I’ve been doing some work recently with a GP trainer. I’m not a good judge of these things, but I would put him in his mid-fifties. He strikes me as the sort of committed, diligent, unassuming doctor who has helped form the backbone of post War British primary care. Committed to the NHS, possessed of a strong sense of social justice, he seems to combine intelligence, sensitivity, and a kind of wily strength or resilience.
Maybe it is the atmosphere post Francis, but we got talking about changing expectations among doctors, about how different the professional lives of his trainees would be. We talked about the usual suspects: the European Working Time Directive and the reduced hours; the fading of the idea that doctors assume global personal responsibility for patients—from referral to discharge, from cradle to grave—the waning of a public service ideal. But then he said something that caught my attention: young doctors take more time off sick. I have no idea what the evidence base is for this change is (and although a recent report in the BMJ cites a very small increase in the rate of sickness amongst hospital doctors in 2011-12, rates of sickness were higher among consultants than doctors in training, and, overall, doctors had a significantly lower rate of sickness than any other group of staff in the NHS). As he said it though, it seemed to encapsulate, in extreme brevity, one view of the complex changes that have been taking place in our understanding of what it means to be a doctor.
On his own part, he had taken somewhere in the region of five sick days in his long working life—and a working life inevitably exposed to a great deal of sickness, some of it transmissible. When he said it, there was an unmistakeable flicker of pride. He had put the interests of others, both patients and hard-working colleagues, before his own. Civic-mindedness, public service, self-sacrifice: these were the unassuming gods of his professionalism. But he sensed that the expectations of many his trainees were different. They were less keen to “play hurt,” less willing to surrender their private interests for public goods, more alert to the need for balance between their personal and professional lives.

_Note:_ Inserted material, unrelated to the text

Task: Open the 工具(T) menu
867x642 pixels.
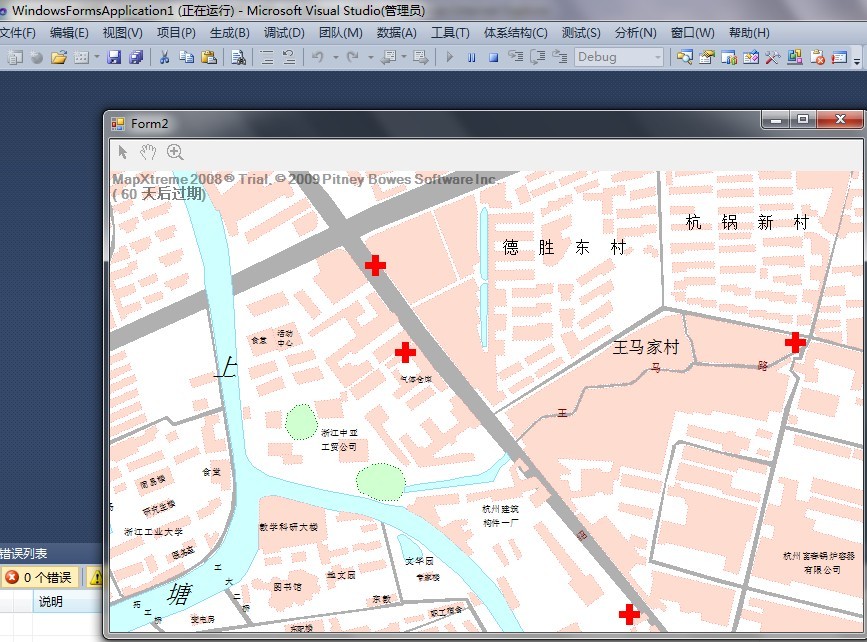Action: tap(450, 33)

Although he sensed that his own version of professionalism was waning, and lamented its loss, I could tell he nonetheless had mixed feelings. After all, is it always a good thing to battle on through sickness? Patients get seen and colleagues are spared the burden—good things without doubt—but at what cost? Working sick can be a good way of sharing sickness around. And how well do we function when we are ill? What impact might it have on patient safety? And what of the cumulative impact on the doctors?
I spoke to my colleagues Mike Peters and Tom Rapanakis at Doctors for Doctors, the BMA’s counselling and advice service for doctors. Their feelings also seemed mixed. They agreed that doctors might certainly recover more quickly if they took time off, and “presenteeism,” (yes, it is a word, though an ungainly one, and it means, roughly, struggling on at work when you are too sick to be there) can undermine performance and affect morale. But against this had to be run the benefits of that strong sense of loyalty, of esprit de corps, that sense of “we’re all in this together,” that keeps doctors soldiering on. And who knows, as illness is the primary medical foe, perhaps there is the ghost of a feeling that giving into it oneself is simply bad form: too great a concession to the enemy?

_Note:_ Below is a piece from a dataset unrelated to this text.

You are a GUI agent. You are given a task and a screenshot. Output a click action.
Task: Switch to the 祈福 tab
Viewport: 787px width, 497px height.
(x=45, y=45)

Mike and Tom also expressed concerns about the impact of organisational pathologies on the health and wellbeing of doctors. Dysfunctional workplaces can undermine health and wellbeing, can sap morale, can give rise to corrosive feelings of powerlessness, making us wonder if we can actually change anything. And although the Francis report rightly focussed on the sufferings of patients, one also wonders what impact working in those failing wards must have had on staff—easy to imagine a spiral downward: powerlessness and poor morale further undermining standards already on the brink of collapse.

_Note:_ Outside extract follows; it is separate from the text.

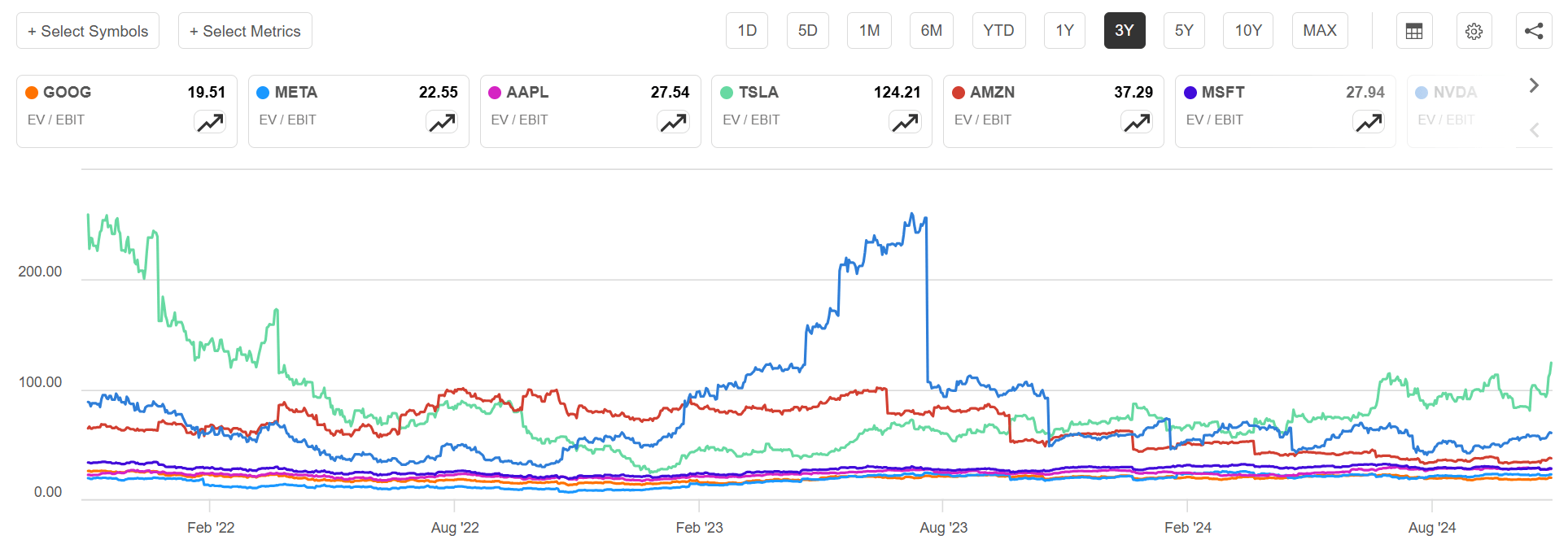The width and height of the screenshot is (1568, 553).
Task: Click AAPL trend chart icon
Action: (x=673, y=123)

I remember a passage from Richard Mabey’s wonderful Nature Cure where he describes how naturalists, looking at small changes in microenvironments, slowly gathered evidence of climate change. That passing observation of my GP colleague struck me as something similar: micro-evidence of complex macro changes. There is of course a curse that attends those who would direct history: the curse of unintended consequences. Although there are those optimistic souls who believe that the contradictions of any given period will be successfully resolved in some final future synthesis, I am not of their number. It seems to me that at times we are ineluctably forced to trade one good for the sake of another. And perhaps this is what is happening with professionalism: the new demands of both patients and doctors mean that an old way of working—and an old understanding of what it means to be a professional—is giving way. And identifying the face of the new must surely be one of medicine’s biggest contemporary challenges.
Julian Sheather is ethics manager, BMA. The views he expresses in his blog posts are entirely his own.